It's a common refrain for people in economic development to complain that "if only we had more capital in our region, we'd be able to create more opportunities". Similarly, entrepreneurs complain about the lack of seed capital, that good deals that don't get funded. The refrain from the investor side--and one that I often repeat--is that it's not a question of not enough capital but of not enough good deals. This is particularly well articulated by someone I've recently gotten to know, Paul Hudnut, in a post last year (LINK). In his post Paul talks both about for-profit businesses and about social entrepreneurs who create non-profit businesses. He says that in the past he has played an experiment with people to test the assertion that good deals get passed over, asking them for specific examples. "In close to 10 years, I never got an example."

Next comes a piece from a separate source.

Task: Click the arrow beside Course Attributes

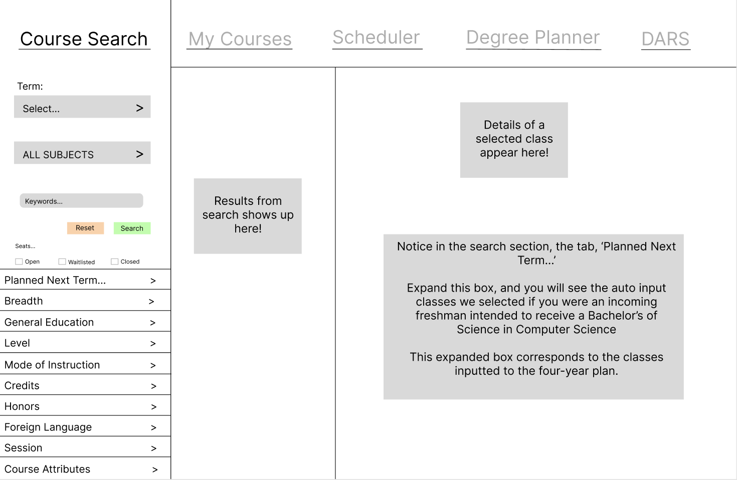Action: click(x=154, y=469)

I think this is sort of true but also misleading.
The reason it's misleading is that angel capital, venture capital and indeed foundation capital for non-profits is far from passive capital. Investors are also entrepreneurs. And as such, they don't just sit passively and wait for the deals to come to them. They make deals happen. Without them as active players, certainly some deals wouldn't happen. I can trace a long line of companies in our local region that I do not think would exist today if it weren't for the efforts of certain investors who helped put the companies together, brought in new management, introduced the company to key customers, and were instrumental in creating the opportunity in partnership with the business entrepreneur.
As I've begun to dip my toe into the water of social entrepreneurship, and in particular opportunities to create market-oriented solutions to poverty, I've started to wonder about the role of investors in this world.
In the VC world, it's become of late a standard refrain to say that venture funds are getting larger, moving further away from early stage, and that even angel investors are moving up market. The broad data bears this out. But the broad data misses the trend of some large funds investing more dollars at earlier stages, especially in green tech. And it also misses some new innovations in "entrepreneurial investing", in particular TechStars (LINK) and Y-Combinator (LINK). Are there opportunities for similar such activity in the social entrepreneurship space? Is there an opportunity to create some sort of BOP-targeted incubator for-profit ventures? Or as a neophyte in this domain, does such activity already occur and I don't know about it?